From Labor Action, Vol. 13 No. 1, 3 January 1949, p. 1.
Transcribed & marked up by Einde O’Callaghan for the Marxists’ Internet Archive.
Uncertainty about the “mystery” of the Tito-Stalin break was abruptly ended last Monday when Tito himself, in a speech to his parliament, opened up with the most important revelations made since last July, when the Fifth Congress of the Yugoslav Communist Party answered the Cominform blast against it.
Tito’s sensational disclosures made it clear that the “basic” cause for the split was the Yugoslavs’ economic drive toward industrialization and the Russians’ opposition thereto.
As the Times’ correspondent Handler summarized his speech: “... he made assertion that the fundamental issue at stake between the Yugoslav Communists and the Cominform was the desire of the Soviet bloc to place Yugoslavia in a position of economic servitude by reducing her to the status of a supplier of raw materials and prevent her industrialization.”
The most important passage in Tito’s speech underlines this point in his own words:
“It is easy to understand that the basic trouble is that we want to bring socialism and industrialize our country as rapidly as possible, and that we are not remaining a backward rural country which only sends out raw materials. Our country need not remain only as a source of raw materials for industrialized states and buy manufactured goods from them at high prices. That is the way it was in the past.
“At the beginning of the five-year plan there were statements from responsible people in the East [that is, Russia] to the effect that we were to remain only a supplier of raw materials. These Marxist wiseacres tried to enforce their distorted views with citations from Marx and Lenin.”
Thus a quietus is given to the various theories which have circulated for a half year as to the “real truth behind the break” – most of them revolving around such issues as the collectivization of agriculture, personal conflicts, desire for neutrality in war, etc., not to speak of the crop of crackpot hypotheses which sprang up everywhere. We can point out that the analysis of the conflict which was given in our own press has been confirmed to the hilt, both in general line and in some detail.
Tito prefaced his remarks by indicating that up to now there have been reasons for giving no publicity to this “basic” cause of the split. “Things have come to such a pass today,” he said, “that I must say something about this, if not everything, and for understandable reasons.”
The “pass” to which things have come, he explains, stems from the refusal of Russia and the Russian satellites to carry out their economic agreements with Yugoslavia to deliver heavy capital equipment for the industrialization of the country; and the Cominform states’ economic blockade, which has now assumed a “hostile character.”
The fact is, however, that this is not the immediate reason for making the disclosures at this time. The economic difficulties of which Tito complains are neither new nor recent, having started soon after the break itself, when Rumania took the lead in withdrawing its oil from trade with Yugoslavia.

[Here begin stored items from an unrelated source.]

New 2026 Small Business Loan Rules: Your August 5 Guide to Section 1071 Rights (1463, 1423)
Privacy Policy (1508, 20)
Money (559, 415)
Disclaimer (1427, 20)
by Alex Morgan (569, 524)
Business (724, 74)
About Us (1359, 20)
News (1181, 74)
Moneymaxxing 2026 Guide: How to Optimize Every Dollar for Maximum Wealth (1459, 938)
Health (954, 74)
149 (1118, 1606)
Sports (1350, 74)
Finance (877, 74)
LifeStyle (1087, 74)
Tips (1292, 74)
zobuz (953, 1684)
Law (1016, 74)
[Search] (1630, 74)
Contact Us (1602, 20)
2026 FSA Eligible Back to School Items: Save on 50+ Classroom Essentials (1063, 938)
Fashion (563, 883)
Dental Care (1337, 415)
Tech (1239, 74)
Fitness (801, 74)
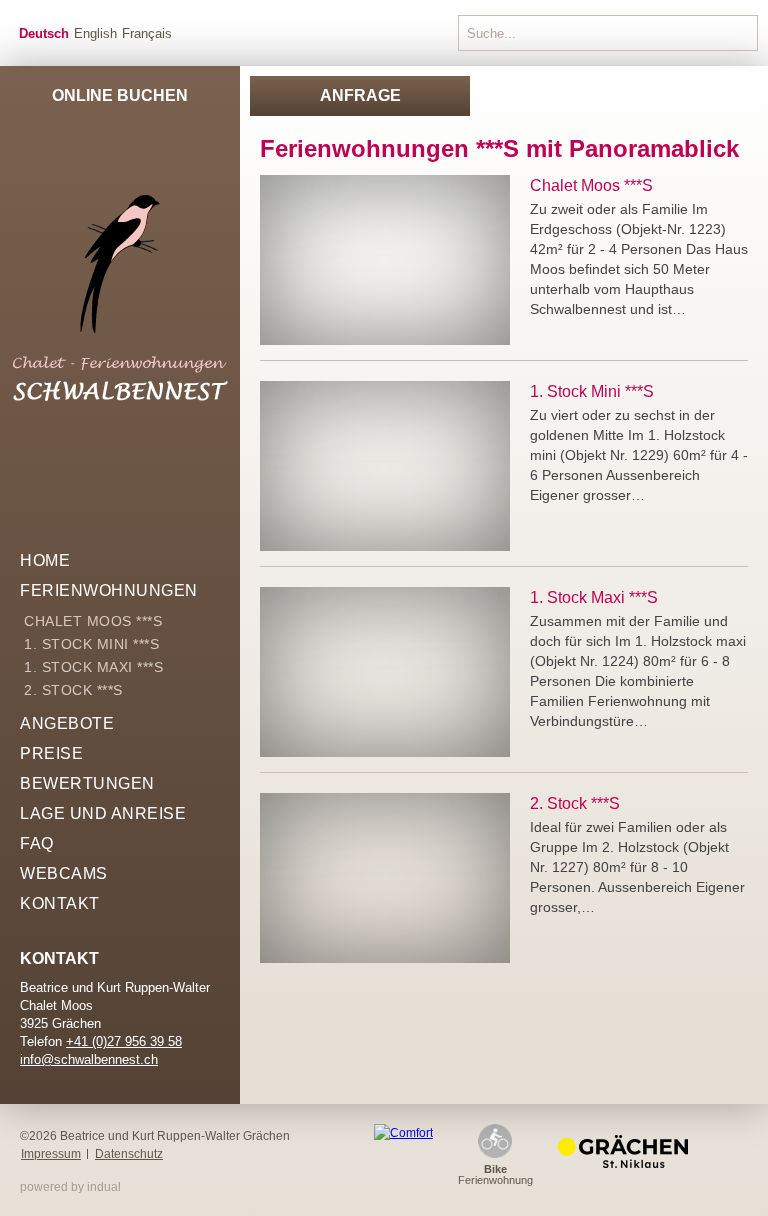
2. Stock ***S (575, 803)
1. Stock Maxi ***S (594, 597)
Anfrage (360, 95)
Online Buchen (120, 95)
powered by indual (70, 1187)
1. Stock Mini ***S (592, 391)
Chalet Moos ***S (591, 185)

What has recently happened, on the other hand, is the fact that the Yugoslavs have succeeded in coming to an economic agreement with Britain, whereby they hope to make up for the lack of supplies from the East. The “understandable reasons” for their silence up to now has been the fact that, until they were sure of this alternative, they did not want to take the initiative in embittering relations further with their sister “popular democracies” in the hope that economic aid might be still forthcoming. With the British agreement in his pocket, Tito can now afford a cockier sort of pressure upon the Russian Empire’s economic arrangements.
It would be a mistake to conclude from this development that Tito is making or planning a turn to the West politically. While we have said before that even this eventuality is not an impossibility in the event that the Yugoslav dictatorship runs into catastrophic economic difficulties, this does not appear to be immediately in sight; and in any case such a solution of Yugoslav difficulties would mean an overturn in the whole regime and its bureaucracy, which is founded on a bureaucratic nationalization of the economy under the totalitarian state. Such a turn, which is still occasionally wistfully hoped for in the West, would therefore not in any case be a matter of deliberate policy but a course of desperation associated with breakdown.
The next move is up to the Cominform (i.e., Russian) leaders. Will it be in the direction of intensified hostility, or of overtures for compromise? Far from venturing a prediction on this question, we would rather emphasize that in our opinion the Russians themselves have still to decide this question for themselves. If – as has been so often the subject of speculation – there is a “hard” and a “soft” wing vying for influence in the Moscow hierarchy, it is at this point that the two lines will have to fight it out.